A brief explanation on membrane potentials and action potentials:
During rest the flow of potassium is much higher than the flow of sodium (and also chloride) and hence the membrane potential is driven towards the Nernst potential for potassium. The resting potential is often somewhere between - 40 to - 80 mV depending on cell type. To initiate an action potential the membrane potential needs to depolarize enough to exceed the threshold for opening voltage-gated sodium channels. The ion flow across the membrane will then be dominated by sodium and the membrane potential then moves towards the Nernst potential for sodium (which is positive, maybe 40-50 mV). These voltage-gated sodium channels will then close shortly after and then stay closed for some refractory period where they can't open, which brings the membrane potential back to the resting potential, because the flow will then again become dominated by potassium flow. There are also voltage-gated potassium channels in the membrane that open with a slight delay compared to the voltage-gated sodium channels. The opening of these potassium channels result in a faster return to the resting potential after the peak of each action potential.

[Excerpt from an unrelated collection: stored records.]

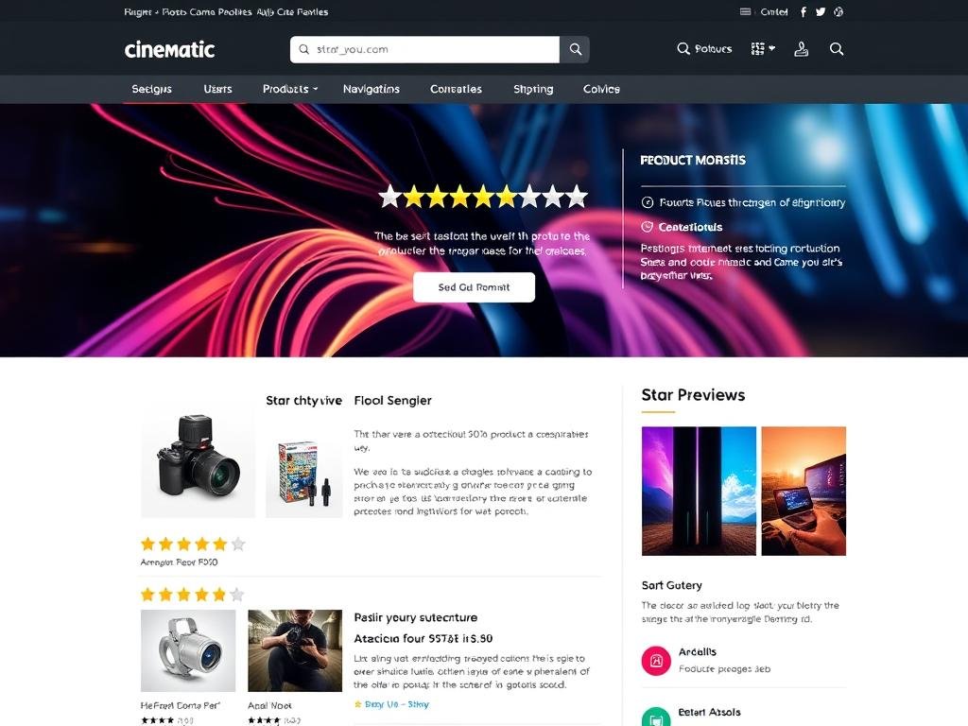Image resolution: width=968 pixels, height=726 pixels.
Task: Click the pink Ardellis circle icon
Action: (656, 661)
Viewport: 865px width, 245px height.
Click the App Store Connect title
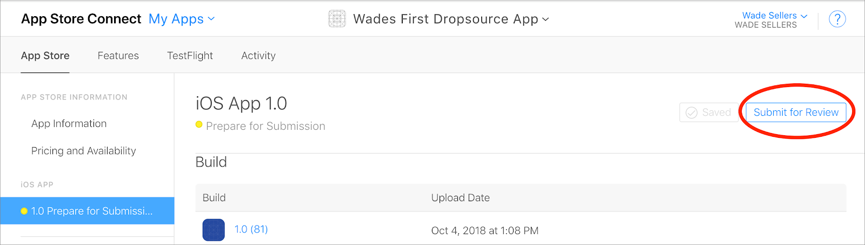(x=81, y=19)
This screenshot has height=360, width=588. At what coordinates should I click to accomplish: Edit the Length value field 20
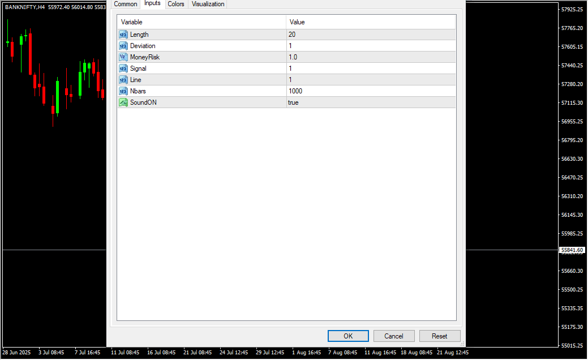pyautogui.click(x=371, y=35)
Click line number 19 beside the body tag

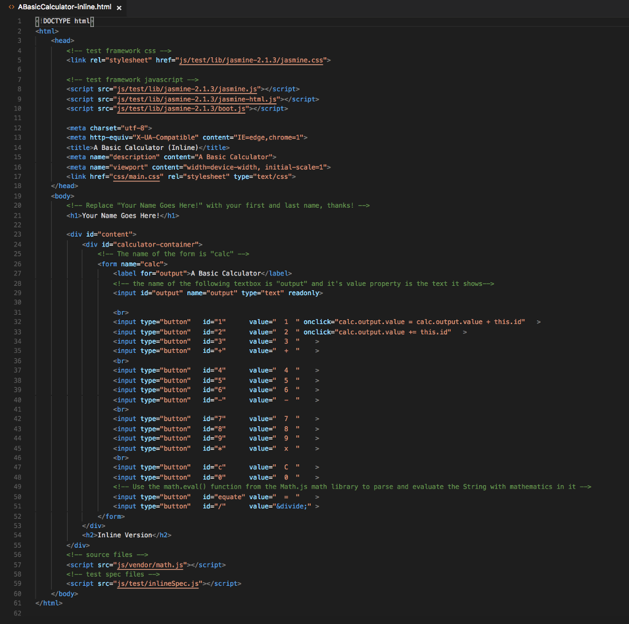(17, 196)
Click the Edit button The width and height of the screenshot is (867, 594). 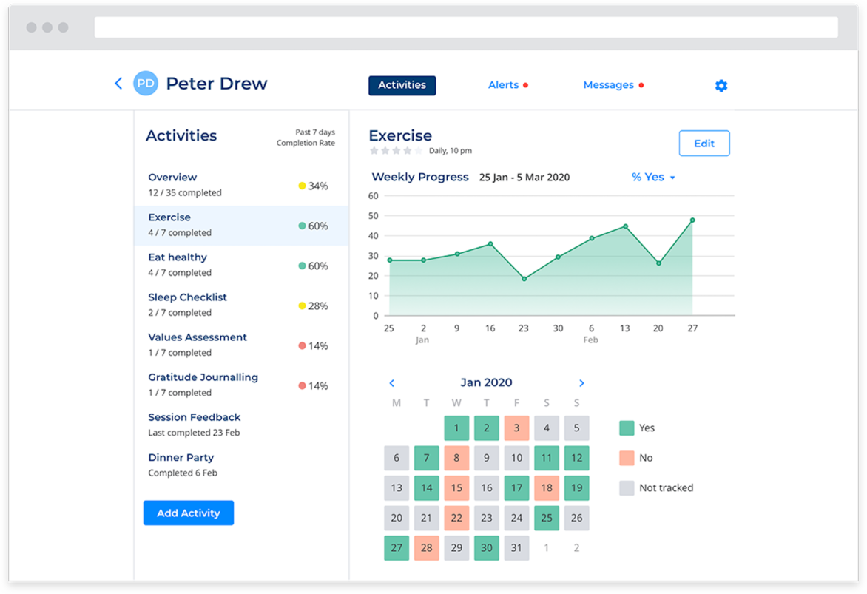[704, 144]
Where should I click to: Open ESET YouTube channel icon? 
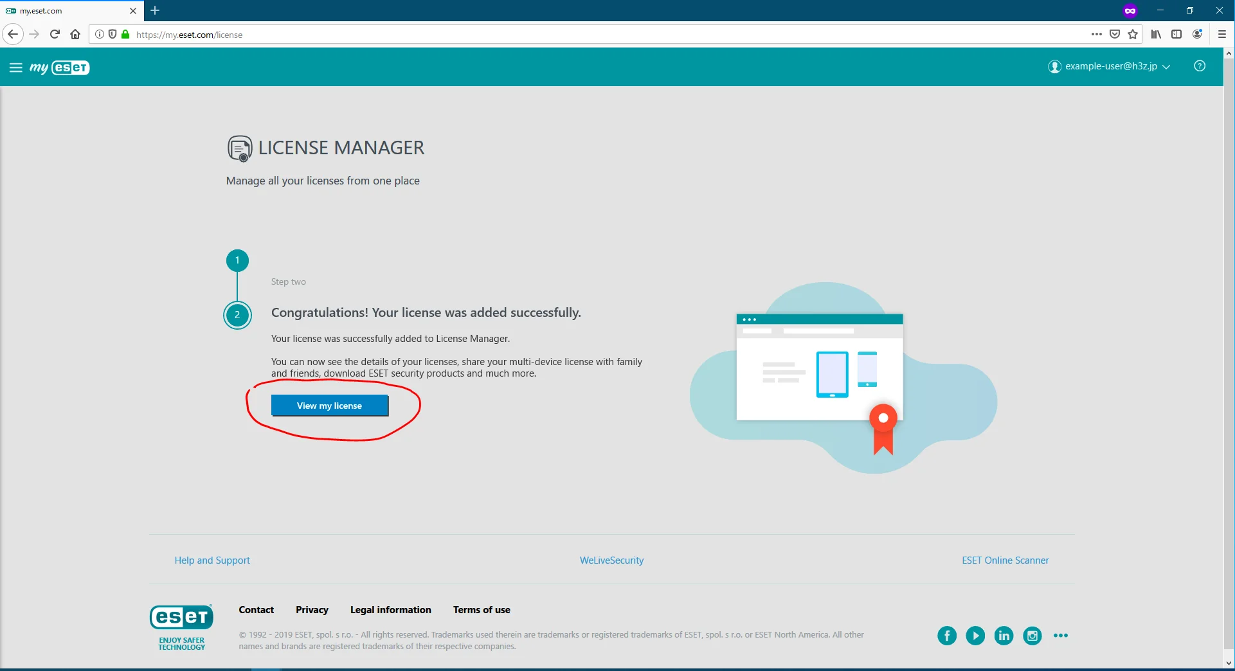(975, 636)
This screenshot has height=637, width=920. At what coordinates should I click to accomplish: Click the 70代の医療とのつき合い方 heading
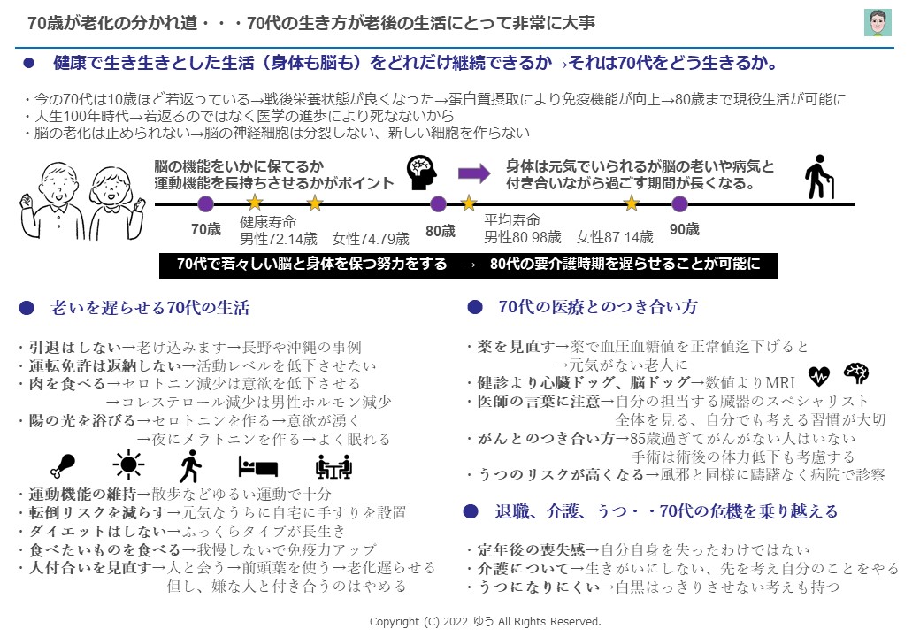tap(597, 307)
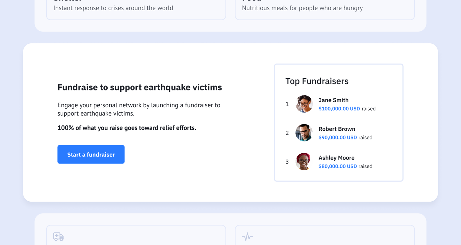Open the Top Fundraisers panel
Screen dimensions: 461x245
pos(338,122)
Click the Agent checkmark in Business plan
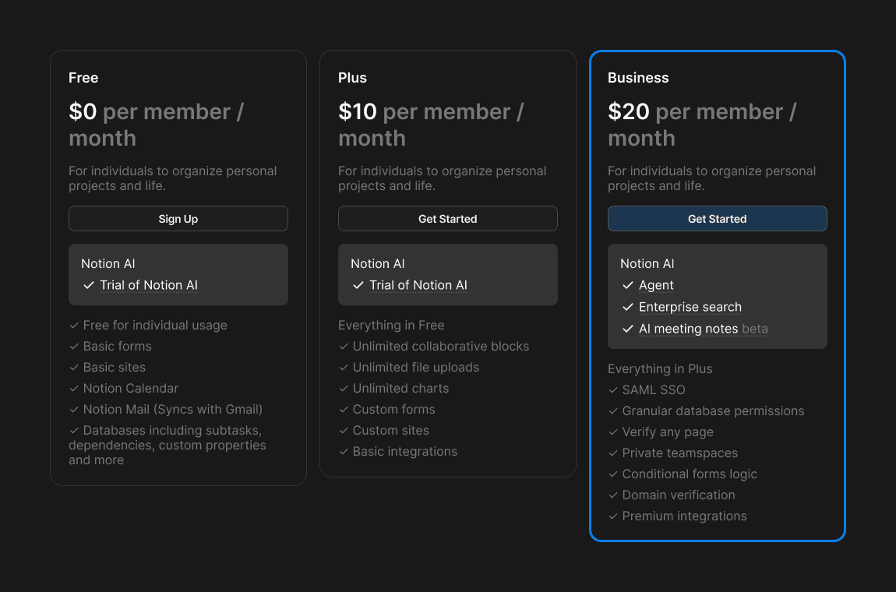 pos(627,286)
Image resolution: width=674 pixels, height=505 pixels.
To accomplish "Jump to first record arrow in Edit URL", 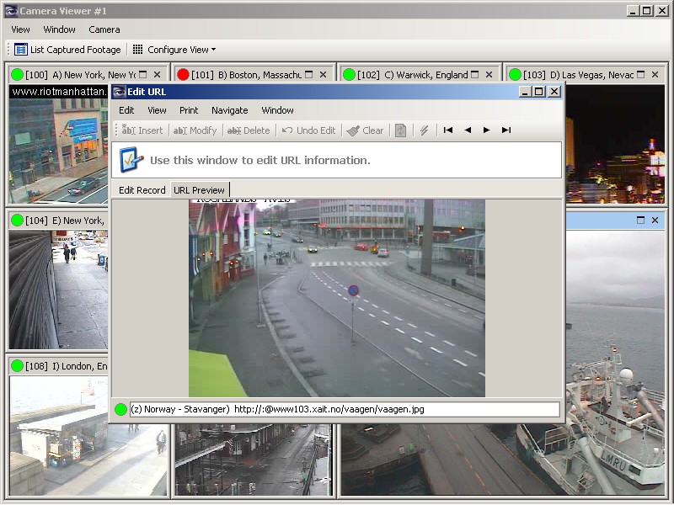I will tap(448, 130).
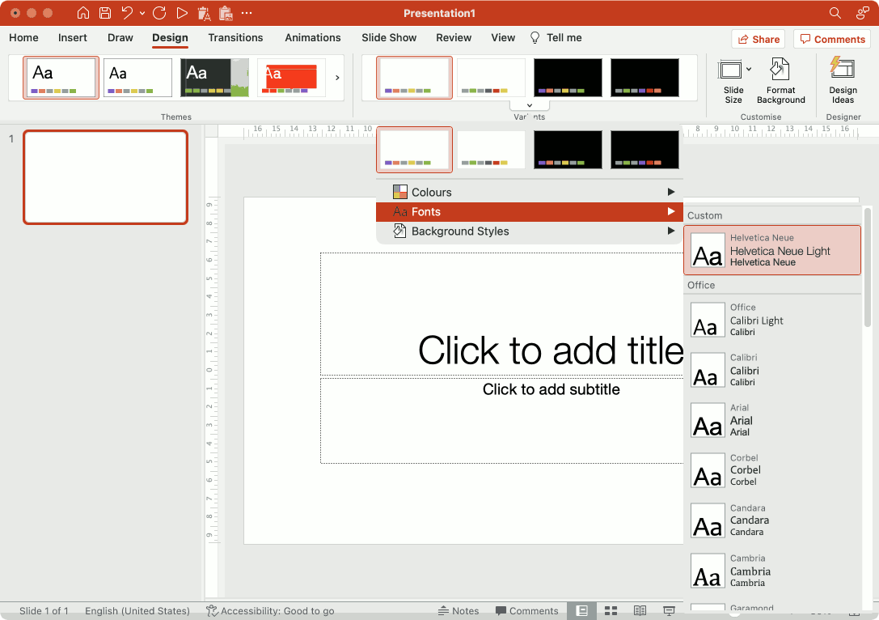Open Reading view from status bar
The height and width of the screenshot is (620, 879).
(640, 610)
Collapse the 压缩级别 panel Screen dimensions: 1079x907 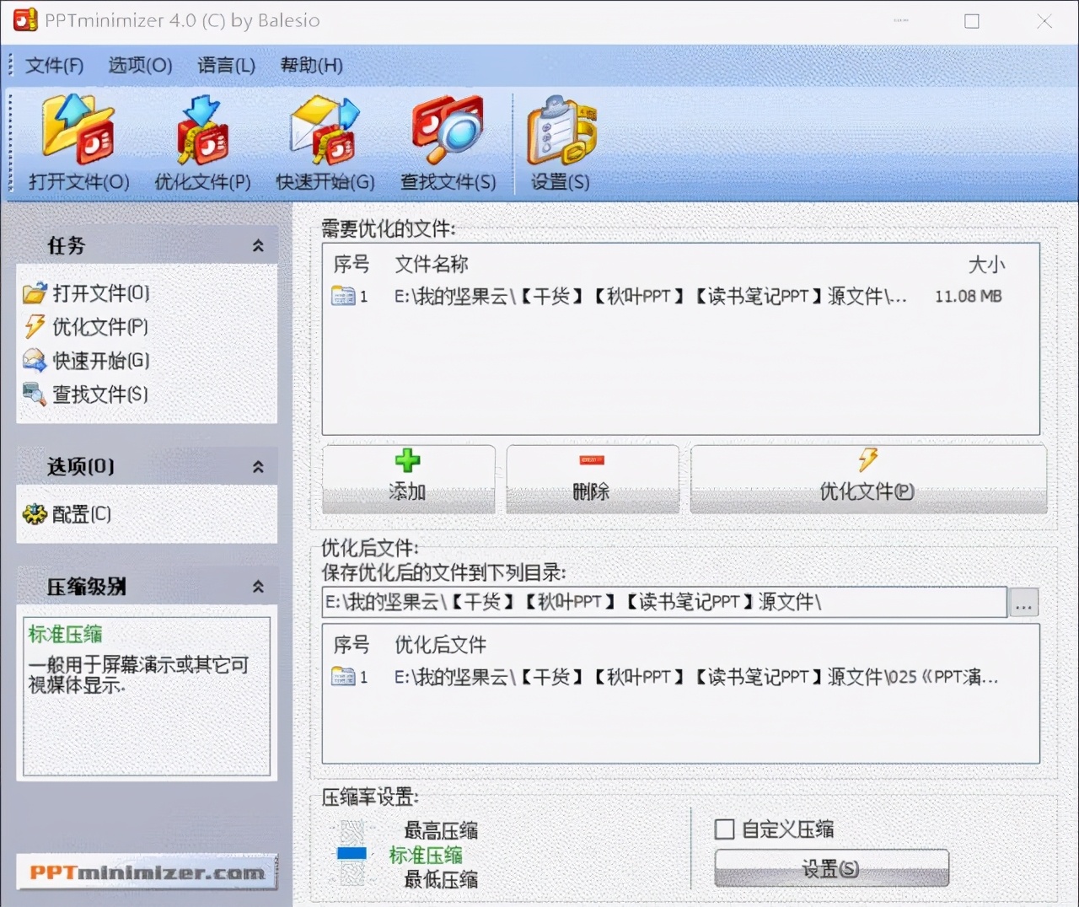[258, 586]
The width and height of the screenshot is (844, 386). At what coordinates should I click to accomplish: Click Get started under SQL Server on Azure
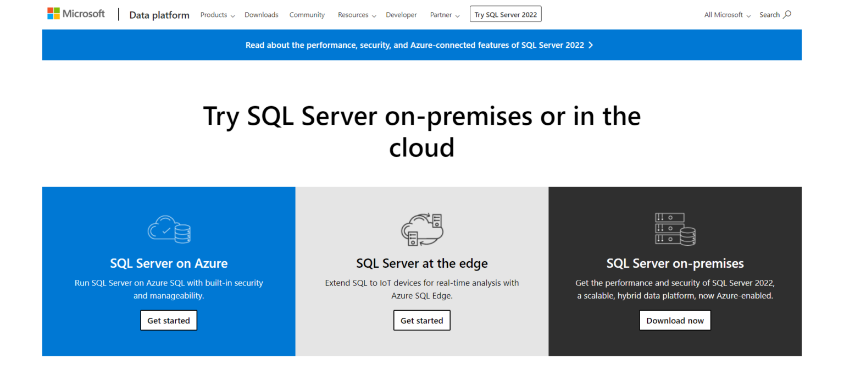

Regarding your question on a small (but insignificant) decrease in potassium conductance:
Decreased potassium flow will bring the membrane potential further away from the Nernst potential for potassium and closer to the Nernst potential for sodium, i.e. causes a slight depolarization, which makes it slightly easier for the membrane potential to exceed the threshold for opening voltage-gated sodium channels and initiate an action potential. If the flow of potassium is completely blocked, the membrane potential would be determined by the relative permeability of chloride and sodium.
The Goldman equation is the key to understanding membrane potentials, and relative permeability changes between the potassium, chloride and sodium ions (and in some cases calcium ions) is what drives an action potential.
Neuroscience by Purves et al is a good resource on all of this.